# [Task item]
Word for word, set down every record that appears below.

# [Source data]
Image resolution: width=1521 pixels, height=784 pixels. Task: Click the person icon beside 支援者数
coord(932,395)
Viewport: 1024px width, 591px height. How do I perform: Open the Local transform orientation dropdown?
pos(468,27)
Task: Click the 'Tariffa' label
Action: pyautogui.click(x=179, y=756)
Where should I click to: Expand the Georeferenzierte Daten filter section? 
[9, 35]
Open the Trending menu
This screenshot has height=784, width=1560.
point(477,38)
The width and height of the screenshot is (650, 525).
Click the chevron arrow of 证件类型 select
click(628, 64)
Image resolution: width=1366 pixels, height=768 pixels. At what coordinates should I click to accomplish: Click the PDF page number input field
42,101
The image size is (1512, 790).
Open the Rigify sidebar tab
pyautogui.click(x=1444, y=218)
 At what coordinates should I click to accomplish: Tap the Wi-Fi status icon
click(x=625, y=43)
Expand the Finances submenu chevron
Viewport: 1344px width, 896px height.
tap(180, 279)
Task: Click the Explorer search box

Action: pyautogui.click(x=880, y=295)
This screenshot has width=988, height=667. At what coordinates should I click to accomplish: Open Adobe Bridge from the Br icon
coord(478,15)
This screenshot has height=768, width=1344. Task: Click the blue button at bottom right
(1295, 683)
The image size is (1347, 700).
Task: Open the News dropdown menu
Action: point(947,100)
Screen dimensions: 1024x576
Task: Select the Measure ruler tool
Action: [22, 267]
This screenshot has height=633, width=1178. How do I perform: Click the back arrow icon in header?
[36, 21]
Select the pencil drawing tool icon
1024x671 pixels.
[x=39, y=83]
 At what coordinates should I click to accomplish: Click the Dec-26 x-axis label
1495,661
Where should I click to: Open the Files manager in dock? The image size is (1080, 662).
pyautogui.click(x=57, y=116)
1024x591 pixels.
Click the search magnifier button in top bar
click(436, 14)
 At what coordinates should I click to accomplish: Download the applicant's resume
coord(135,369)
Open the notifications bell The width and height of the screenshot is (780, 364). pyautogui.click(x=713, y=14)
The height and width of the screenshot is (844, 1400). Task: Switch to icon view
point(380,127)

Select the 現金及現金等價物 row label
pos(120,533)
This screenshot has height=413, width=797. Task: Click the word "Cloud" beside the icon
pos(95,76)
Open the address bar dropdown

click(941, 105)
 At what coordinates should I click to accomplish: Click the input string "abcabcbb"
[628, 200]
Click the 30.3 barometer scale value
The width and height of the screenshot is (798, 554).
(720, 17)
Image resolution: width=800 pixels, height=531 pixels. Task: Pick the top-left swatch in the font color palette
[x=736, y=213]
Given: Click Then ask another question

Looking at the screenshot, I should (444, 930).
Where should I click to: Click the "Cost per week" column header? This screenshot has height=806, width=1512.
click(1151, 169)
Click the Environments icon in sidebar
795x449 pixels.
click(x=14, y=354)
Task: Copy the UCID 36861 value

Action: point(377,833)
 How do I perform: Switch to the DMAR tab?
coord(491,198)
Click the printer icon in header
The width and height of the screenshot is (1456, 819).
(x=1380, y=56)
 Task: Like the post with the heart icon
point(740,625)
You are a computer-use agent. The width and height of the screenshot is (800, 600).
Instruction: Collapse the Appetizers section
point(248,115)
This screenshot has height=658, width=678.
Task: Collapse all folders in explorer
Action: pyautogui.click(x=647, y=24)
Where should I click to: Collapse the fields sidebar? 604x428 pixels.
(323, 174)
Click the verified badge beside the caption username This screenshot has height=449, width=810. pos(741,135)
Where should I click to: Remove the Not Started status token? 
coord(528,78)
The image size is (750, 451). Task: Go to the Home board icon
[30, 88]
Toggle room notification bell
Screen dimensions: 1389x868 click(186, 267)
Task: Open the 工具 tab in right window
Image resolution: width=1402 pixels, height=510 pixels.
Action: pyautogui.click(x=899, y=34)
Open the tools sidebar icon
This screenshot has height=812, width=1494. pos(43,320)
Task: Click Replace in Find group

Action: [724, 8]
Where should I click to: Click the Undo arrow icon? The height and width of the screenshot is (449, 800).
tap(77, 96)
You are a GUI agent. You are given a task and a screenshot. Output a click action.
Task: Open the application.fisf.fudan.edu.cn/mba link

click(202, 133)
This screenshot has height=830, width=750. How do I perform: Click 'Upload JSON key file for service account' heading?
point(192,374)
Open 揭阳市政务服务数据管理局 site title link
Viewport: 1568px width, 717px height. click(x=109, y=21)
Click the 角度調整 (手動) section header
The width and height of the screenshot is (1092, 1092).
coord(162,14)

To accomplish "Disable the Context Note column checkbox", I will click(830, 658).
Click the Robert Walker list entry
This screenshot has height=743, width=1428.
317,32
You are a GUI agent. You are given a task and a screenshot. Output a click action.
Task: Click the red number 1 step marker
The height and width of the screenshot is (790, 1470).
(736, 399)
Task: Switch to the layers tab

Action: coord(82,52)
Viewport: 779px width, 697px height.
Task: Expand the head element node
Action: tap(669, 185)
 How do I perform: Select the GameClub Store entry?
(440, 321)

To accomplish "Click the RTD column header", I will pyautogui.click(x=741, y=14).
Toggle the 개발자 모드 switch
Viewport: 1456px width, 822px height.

# [Output]
Image resolution: width=1521 pixels, height=784 pixels. Task: Click the person icon beside 支援者数
coord(932,395)
Viewport: 1024px width, 591px height. How do I perform: Open the Local transform orientation dropdown?
pos(468,27)
Task: Click the 'Tariffa' label
Action: pyautogui.click(x=179, y=756)
Where should I click to: Expand the Georeferenzierte Daten filter section? 
[9, 35]
Open the Trending menu
This screenshot has height=784, width=1560.
point(477,38)
The width and height of the screenshot is (650, 525).
Click the chevron arrow of 证件类型 select
click(628, 64)
Image resolution: width=1366 pixels, height=768 pixels. At what coordinates should I click to accomplish: Click the PDF page number input field
42,101
The image size is (1512, 790).
Open the Rigify sidebar tab
pyautogui.click(x=1444, y=218)
 At what coordinates should I click to accomplish: Tap the Wi-Fi status icon
click(x=625, y=43)
Expand the Finances submenu chevron
Viewport: 1344px width, 896px height.
tap(180, 279)
Task: Click the Explorer search box

Action: pyautogui.click(x=880, y=295)
This screenshot has width=988, height=667. At what coordinates should I click to accomplish: Open Adobe Bridge from the Br icon
coord(478,15)
This screenshot has height=768, width=1344. Task: Click the blue button at bottom right
(1295, 683)
The image size is (1347, 700).
Task: Open the News dropdown menu
Action: point(947,100)
Screen dimensions: 1024x576
Task: Select the Measure ruler tool
Action: [22, 267]
This screenshot has height=633, width=1178. How do I perform: Click the back arrow icon in header?
[36, 21]
Select the pencil drawing tool icon
1024x671 pixels.
[x=39, y=83]
 At what coordinates should I click to accomplish: Click the Dec-26 x-axis label
1495,661
Where should I click to: Open the Files manager in dock? The image size is (1080, 662).
pyautogui.click(x=57, y=116)
1024x591 pixels.
Click the search magnifier button in top bar
click(436, 14)
 At what coordinates should I click to accomplish: Download the applicant's resume
coord(135,369)
Open the notifications bell The width and height of the screenshot is (780, 364). pyautogui.click(x=713, y=14)
The height and width of the screenshot is (844, 1400). Task: Switch to icon view
point(380,127)

Select the 現金及現金等價物 row label
pos(120,533)
This screenshot has height=413, width=797. Task: Click the word "Cloud" beside the icon
pos(95,76)
Open the address bar dropdown

click(941, 105)
 At what coordinates should I click to accomplish: Click the input string "abcabcbb"
[628, 200]
Click the 30.3 barometer scale value
The width and height of the screenshot is (798, 554).
(720, 17)
Image resolution: width=800 pixels, height=531 pixels. Task: Pick the top-left swatch in the font color palette
[x=736, y=213]
Given: Click Then ask another question

Looking at the screenshot, I should (444, 930).
Where should I click to: Click the "Cost per week" column header? This screenshot has height=806, width=1512.
click(1151, 169)
Click the Environments icon in sidebar
795x449 pixels.
click(x=14, y=354)
Task: Copy the UCID 36861 value

Action: point(377,833)
 How do I perform: Switch to the DMAR tab?
coord(491,198)
Click the printer icon in header
The width and height of the screenshot is (1456, 819).
(x=1380, y=56)
 Task: Like the post with the heart icon
point(740,625)
You are a computer-use agent. The width and height of the screenshot is (800, 600).
Instruction: Collapse the Appetizers section
point(248,115)
This screenshot has height=658, width=678.
Task: Collapse all folders in explorer
Action: pyautogui.click(x=647, y=24)
Where should I click to: Collapse the fields sidebar? 604x428 pixels.
(323, 174)
Click the verified badge beside the caption username This screenshot has height=449, width=810. pos(741,135)
Where should I click to: Remove the Not Started status token? 
coord(528,78)
The image size is (750, 451). Task: Go to the Home board icon
[30, 88]
Toggle room notification bell
Screen dimensions: 1389x868 click(186, 267)
Task: Open the 工具 tab in right window
Image resolution: width=1402 pixels, height=510 pixels.
Action: pyautogui.click(x=899, y=34)
Open the tools sidebar icon
This screenshot has height=812, width=1494. pos(43,320)
Task: Click Replace in Find group

Action: [724, 8]
Where should I click to: Click the Undo arrow icon? The height and width of the screenshot is (449, 800).
tap(77, 96)
You are a GUI agent. You are given a task and a screenshot. Output a click action.
Task: Open the application.fisf.fudan.edu.cn/mba link

click(202, 133)
This screenshot has height=830, width=750. How do I perform: Click 'Upload JSON key file for service account' heading?
point(192,374)
Open 揭阳市政务服务数据管理局 site title link
Viewport: 1568px width, 717px height. click(x=109, y=21)
Click the 角度調整 (手動) section header
The width and height of the screenshot is (1092, 1092).
coord(162,14)

To accomplish "Disable the Context Note column checkbox", I will click(830, 658).
Click the Robert Walker list entry
This screenshot has height=743, width=1428.
317,32
You are a GUI agent. You are given a task and a screenshot. Output a click action.
Task: Click the red number 1 step marker
The height and width of the screenshot is (790, 1470).
(736, 399)
Task: Switch to the layers tab

Action: coord(82,52)
Viewport: 779px width, 697px height.
Task: Expand the head element node
Action: tap(669, 185)
 How do I perform: Select the GameClub Store entry?
(440, 321)

To accomplish "Click the RTD column header", I will pyautogui.click(x=741, y=14).
Toggle the 개발자 모드 switch
Viewport: 1456px width, 822px height.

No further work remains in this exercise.